Task objective :: Some entries follow. Reproduce exactly the lines starting at the one with "Task: Click the platform globe logo icon" and stopping after the one with "Click the cancel".

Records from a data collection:
*** Begin section ***
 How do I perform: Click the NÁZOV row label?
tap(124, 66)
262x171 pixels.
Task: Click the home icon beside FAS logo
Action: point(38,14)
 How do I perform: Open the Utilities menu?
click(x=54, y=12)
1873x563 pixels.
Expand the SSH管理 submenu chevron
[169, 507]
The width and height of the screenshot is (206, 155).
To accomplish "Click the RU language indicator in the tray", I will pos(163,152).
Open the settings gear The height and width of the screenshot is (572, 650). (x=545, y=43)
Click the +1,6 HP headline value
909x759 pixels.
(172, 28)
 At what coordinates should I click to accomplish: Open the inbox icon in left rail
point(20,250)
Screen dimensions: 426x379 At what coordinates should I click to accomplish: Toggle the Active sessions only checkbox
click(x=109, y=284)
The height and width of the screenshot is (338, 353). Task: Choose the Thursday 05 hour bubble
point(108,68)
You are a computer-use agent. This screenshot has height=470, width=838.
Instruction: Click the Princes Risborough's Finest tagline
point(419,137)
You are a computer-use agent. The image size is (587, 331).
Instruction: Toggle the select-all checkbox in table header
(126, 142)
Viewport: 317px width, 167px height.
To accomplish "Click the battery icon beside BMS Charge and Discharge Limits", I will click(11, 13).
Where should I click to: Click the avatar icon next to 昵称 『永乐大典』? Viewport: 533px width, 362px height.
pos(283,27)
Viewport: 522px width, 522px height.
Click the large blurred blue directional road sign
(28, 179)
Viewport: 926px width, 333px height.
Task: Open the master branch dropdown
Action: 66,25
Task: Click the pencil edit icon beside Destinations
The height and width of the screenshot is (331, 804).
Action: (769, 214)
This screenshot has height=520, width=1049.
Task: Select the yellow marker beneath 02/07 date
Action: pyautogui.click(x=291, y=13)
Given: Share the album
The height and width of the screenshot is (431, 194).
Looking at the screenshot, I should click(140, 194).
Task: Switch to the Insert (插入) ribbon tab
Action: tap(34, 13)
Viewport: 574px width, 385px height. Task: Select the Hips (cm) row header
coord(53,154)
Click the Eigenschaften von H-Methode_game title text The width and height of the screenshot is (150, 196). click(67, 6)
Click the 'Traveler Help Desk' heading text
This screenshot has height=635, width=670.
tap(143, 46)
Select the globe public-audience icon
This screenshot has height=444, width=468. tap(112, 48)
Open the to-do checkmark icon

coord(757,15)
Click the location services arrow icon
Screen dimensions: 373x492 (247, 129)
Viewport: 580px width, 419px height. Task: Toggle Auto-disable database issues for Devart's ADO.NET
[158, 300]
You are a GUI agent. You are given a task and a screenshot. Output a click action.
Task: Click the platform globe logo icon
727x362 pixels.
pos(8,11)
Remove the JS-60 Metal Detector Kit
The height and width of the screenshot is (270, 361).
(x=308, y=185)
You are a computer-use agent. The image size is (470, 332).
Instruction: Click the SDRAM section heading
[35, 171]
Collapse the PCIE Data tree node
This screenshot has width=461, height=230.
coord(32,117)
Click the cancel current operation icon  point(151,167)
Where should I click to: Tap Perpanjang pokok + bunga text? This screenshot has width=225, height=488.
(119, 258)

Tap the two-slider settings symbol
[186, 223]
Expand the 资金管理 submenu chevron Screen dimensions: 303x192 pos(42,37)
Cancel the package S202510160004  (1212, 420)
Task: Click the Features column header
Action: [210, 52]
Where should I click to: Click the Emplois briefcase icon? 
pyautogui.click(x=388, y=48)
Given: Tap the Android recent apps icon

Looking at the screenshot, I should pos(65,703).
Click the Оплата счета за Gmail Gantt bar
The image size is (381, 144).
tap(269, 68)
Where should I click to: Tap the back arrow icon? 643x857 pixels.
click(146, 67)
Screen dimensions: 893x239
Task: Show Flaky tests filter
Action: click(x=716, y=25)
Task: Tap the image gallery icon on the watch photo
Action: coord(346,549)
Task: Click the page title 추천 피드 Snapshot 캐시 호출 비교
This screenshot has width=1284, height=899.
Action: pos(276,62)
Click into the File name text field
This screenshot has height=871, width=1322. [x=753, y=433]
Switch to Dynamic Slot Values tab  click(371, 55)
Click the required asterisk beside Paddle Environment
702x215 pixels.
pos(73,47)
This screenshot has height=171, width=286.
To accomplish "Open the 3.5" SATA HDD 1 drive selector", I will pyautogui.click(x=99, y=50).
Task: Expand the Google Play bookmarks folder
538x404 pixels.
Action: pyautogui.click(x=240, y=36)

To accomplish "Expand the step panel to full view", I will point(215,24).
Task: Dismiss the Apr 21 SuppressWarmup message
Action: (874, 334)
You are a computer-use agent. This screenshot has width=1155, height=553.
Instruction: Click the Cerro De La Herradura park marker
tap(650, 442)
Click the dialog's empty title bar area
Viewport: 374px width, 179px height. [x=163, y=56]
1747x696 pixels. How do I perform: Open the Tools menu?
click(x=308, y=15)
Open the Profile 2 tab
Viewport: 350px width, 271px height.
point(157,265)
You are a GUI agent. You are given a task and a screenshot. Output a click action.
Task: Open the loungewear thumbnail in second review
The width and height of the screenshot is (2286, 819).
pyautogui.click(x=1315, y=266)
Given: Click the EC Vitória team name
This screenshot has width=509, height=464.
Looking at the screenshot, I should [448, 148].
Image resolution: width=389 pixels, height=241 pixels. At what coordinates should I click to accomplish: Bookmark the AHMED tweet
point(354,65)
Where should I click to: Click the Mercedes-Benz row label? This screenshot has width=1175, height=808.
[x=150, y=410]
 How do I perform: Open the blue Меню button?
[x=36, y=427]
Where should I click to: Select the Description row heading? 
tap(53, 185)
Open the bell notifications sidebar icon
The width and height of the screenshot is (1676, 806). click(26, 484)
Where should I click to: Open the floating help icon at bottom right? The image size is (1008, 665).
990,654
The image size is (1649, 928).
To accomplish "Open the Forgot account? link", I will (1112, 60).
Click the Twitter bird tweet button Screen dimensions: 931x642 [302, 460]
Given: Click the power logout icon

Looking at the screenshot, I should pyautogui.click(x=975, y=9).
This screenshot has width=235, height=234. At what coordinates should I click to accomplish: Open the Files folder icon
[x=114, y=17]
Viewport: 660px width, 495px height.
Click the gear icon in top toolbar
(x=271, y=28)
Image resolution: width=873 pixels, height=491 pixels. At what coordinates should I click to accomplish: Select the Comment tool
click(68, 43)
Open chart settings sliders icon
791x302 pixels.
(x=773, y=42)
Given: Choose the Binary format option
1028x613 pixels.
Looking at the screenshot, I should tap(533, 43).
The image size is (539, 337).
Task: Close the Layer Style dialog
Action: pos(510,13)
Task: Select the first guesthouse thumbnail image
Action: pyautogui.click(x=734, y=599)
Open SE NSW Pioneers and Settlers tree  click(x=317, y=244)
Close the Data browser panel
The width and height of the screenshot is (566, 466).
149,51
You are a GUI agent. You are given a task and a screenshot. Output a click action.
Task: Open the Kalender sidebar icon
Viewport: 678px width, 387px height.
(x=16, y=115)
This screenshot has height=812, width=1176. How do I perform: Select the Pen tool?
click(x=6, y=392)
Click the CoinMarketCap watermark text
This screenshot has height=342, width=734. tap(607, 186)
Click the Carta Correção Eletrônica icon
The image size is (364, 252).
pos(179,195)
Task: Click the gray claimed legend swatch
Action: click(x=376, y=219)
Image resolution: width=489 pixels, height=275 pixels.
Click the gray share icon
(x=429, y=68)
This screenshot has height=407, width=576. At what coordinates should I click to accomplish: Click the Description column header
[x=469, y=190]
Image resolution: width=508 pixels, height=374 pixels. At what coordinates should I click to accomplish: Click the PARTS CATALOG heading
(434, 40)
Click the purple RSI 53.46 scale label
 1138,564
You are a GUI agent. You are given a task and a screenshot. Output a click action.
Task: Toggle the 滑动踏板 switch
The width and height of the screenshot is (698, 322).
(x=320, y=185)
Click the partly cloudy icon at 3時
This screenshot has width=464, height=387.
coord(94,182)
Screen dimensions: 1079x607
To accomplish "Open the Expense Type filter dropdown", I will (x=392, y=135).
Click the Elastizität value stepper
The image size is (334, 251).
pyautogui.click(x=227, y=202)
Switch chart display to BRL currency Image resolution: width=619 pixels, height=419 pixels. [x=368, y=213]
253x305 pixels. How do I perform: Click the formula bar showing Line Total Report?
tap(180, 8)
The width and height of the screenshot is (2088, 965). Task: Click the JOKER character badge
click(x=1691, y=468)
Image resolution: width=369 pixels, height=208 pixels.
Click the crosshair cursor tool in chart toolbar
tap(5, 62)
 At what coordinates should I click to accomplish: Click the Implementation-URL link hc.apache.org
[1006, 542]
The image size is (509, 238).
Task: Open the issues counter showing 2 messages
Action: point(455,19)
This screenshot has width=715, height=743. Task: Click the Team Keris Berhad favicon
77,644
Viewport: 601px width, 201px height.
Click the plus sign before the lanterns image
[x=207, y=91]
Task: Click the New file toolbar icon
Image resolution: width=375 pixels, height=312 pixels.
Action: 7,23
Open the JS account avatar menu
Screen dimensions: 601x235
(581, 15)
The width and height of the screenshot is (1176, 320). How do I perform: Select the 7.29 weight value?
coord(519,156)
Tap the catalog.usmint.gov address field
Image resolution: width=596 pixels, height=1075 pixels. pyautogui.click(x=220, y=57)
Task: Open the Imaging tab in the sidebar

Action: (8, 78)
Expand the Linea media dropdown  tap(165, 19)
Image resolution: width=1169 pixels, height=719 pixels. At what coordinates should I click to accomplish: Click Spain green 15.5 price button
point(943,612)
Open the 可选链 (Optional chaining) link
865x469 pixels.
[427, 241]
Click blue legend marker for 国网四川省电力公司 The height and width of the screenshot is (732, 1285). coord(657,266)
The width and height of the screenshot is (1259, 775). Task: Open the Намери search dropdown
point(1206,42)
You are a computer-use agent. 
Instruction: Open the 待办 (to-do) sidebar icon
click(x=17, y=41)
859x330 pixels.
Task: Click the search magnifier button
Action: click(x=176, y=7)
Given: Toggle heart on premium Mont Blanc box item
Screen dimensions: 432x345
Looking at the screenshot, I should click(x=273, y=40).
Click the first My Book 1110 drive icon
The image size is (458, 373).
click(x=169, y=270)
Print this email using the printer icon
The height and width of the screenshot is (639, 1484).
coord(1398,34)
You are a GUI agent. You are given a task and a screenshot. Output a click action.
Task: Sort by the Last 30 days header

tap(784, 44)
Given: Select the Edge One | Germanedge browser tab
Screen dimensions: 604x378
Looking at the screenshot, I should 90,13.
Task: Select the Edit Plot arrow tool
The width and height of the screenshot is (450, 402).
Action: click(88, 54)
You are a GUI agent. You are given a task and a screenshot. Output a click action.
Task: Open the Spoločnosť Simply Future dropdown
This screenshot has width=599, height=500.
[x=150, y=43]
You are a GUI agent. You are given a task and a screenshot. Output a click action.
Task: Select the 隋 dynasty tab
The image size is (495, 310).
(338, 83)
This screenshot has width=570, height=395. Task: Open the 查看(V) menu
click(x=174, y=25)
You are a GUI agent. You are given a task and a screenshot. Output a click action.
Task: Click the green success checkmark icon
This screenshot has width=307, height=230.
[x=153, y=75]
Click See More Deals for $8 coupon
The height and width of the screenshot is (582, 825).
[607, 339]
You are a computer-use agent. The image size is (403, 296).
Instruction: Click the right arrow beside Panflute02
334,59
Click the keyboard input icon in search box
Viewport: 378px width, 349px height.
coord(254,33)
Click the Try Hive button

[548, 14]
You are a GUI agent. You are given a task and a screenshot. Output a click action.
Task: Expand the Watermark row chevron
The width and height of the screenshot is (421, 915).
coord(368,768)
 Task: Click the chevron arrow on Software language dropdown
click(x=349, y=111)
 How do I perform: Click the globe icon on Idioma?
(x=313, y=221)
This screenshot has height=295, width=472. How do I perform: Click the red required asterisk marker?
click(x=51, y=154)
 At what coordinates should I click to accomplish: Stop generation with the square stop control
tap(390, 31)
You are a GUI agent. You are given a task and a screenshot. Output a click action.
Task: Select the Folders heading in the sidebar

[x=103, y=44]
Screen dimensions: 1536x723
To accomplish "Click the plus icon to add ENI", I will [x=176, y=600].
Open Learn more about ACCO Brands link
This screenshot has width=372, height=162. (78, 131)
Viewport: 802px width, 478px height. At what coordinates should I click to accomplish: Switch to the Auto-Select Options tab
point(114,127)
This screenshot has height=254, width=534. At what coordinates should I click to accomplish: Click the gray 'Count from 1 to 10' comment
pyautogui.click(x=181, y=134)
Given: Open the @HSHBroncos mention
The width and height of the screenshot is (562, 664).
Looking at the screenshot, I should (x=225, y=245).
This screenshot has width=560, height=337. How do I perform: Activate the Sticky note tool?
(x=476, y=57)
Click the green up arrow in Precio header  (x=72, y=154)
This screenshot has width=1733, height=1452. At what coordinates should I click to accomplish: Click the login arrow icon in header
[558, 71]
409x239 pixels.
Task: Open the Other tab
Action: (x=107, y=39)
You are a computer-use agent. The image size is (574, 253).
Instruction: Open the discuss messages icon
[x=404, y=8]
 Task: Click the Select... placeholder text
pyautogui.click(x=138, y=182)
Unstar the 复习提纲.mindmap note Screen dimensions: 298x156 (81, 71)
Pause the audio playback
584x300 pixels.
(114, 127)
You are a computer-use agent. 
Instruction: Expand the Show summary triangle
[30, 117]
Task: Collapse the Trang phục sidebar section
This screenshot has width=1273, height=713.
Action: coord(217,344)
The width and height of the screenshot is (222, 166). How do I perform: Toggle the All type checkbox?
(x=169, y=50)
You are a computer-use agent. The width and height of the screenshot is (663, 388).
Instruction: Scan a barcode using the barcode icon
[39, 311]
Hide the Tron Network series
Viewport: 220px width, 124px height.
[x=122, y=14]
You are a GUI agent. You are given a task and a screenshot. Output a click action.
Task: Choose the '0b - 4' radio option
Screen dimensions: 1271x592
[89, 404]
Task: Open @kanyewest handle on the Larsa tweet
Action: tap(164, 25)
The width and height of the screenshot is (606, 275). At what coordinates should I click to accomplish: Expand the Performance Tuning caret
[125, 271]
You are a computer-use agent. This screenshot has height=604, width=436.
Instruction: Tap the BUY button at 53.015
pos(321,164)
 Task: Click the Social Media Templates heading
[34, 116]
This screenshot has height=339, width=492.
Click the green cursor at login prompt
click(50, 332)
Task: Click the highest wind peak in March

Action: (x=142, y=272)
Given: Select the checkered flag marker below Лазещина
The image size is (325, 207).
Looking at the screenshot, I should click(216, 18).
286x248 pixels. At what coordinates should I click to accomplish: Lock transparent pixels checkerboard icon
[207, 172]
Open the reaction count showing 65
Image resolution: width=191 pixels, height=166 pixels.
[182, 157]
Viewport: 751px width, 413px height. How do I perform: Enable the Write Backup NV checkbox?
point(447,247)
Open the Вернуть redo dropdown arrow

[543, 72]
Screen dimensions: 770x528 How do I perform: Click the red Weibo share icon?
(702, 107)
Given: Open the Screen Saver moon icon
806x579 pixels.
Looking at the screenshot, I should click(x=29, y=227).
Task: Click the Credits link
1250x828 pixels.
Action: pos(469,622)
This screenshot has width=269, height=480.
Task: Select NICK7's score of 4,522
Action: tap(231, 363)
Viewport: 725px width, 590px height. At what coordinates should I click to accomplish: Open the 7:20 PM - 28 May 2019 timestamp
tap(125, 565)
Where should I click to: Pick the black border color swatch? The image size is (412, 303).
*** End section ***
Your solution ::
Task: Click the platform globe logo icon
727x362 pixels.
pos(8,11)
Remove the JS-60 Metal Detector Kit
The height and width of the screenshot is (270, 361).
(x=308, y=185)
You are a computer-use agent. The image size is (470, 332).
Instruction: Click the SDRAM section heading
[35, 171]
Collapse the PCIE Data tree node
This screenshot has width=461, height=230.
coord(32,117)
Click the cancel current operation icon  point(151,167)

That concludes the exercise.